Now, to show that \(ABCD\) is a rectangle:
At point \(A\), \[ \angle PAC + \angle SAC = 180^\circ \\ \text{(Linear pair on line } l) \] Dividing both sides by 2, \[ \frac{1}{2}(\angle PAC + \angle SAC) = 90^\circ \] \[ \Rightarrow \angle BAC + \angle CAD = 90^\circ \] \[ \Rightarrow \angle BAD = 90^\circ \]
Since one angle of the parallelogram is \(90^\circ\), all its angles are \(90^\circ\).

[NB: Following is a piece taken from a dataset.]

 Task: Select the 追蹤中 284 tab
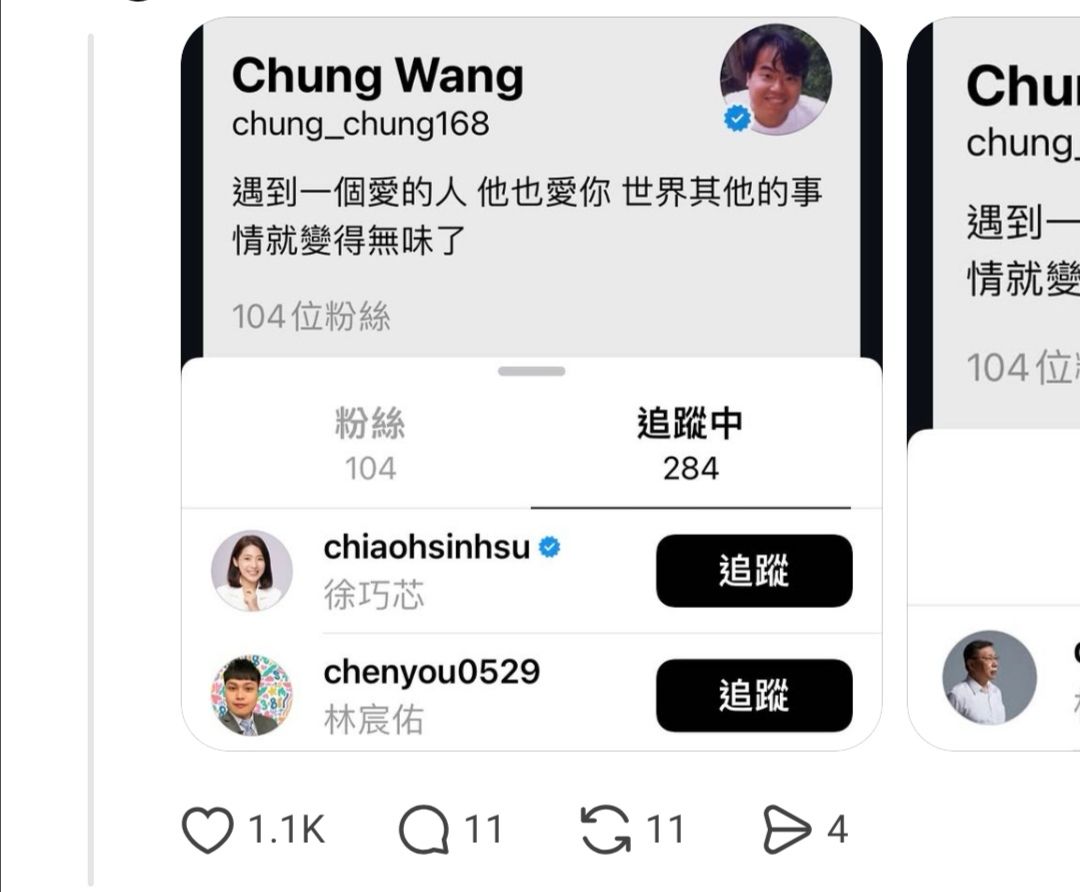pos(690,444)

\[ \boxed{ABCD\ \text{is a rectangle.}} \]
The Mid-point Theorem
The line segment joining the midpoints of two sides of a triangle is parallel to the third side and half of it in length.
Theorem-6
Theorem: The line segment joining the midpoints of any two sides of a triangle is parallel to the third side and is half of it.
Given:
In \(\triangle ABC\), let \(D\) and \(E\) be the midpoints of sides \(AB\) and \(AC\) respectively.
To prove:
\[ DE \parallel BC \text{ and } DE = \frac{1}{2}BC \]Construction:
Join \(D\) and \(E\). Draw a line through \(E\) parallel to \(BC\), intersecting the extension of \(AB\) at \(F\).
Proof:
In \(\triangle AFE\) and \(\triangle CDE\),
\[ AE = CE \text{ (E is the midpoint of AC)} \\ \angle AEF = \angle CED \\\text{(Vertically opposite angles)} \\ AF = CD \\\text{(F and D are midpoints of AB and its extension)} \] \[ \therefore \triangle AFE \cong \triangle CDE \quad (\text{By ASA congruence rule}) \]Hence, the corresponding sides are equal:
\[ EF = DE \]Now, the quadrilateral \(BCDF\) is a parallelogram because its opposite sides are parallel and equal.
\[ \therefore\ BD \parallel CF \quad \text{and} \quad BC = DF \]Since \(E\) and \(D\) are the midpoints,
\[ DE = \frac{1}{2}DF = \frac{1}{2}BC \] \[ \boxed{DE \parallel BC \quad \text{and} \quad DE = \frac{1}{2}BC} \]Hence, the line segment joining the midpoints of two sides of a triangle is parallel to the third side and equal to half of it.
Important Point
- A diagonal of a parallelogram divides it into two congruent triangles.
- In a parallelogram,
- opposite sides are equal
- opposite angles are equal
- diagonals bisect each other
- Diagonals of a rectangle bisect each other and are equal and vice-versa.
- Diagonals of a rhombus bisect each other at right angles and vice-versa.
- Diagonals of a square bisect each other at right angles and are equal, and vice-versa.
- The line-segment joining the mid-points of any two sides of a triangle is parallel to the third side and is half of it.
- A line through the mid-point of a side of a triangle parallel to another side bisects the third side.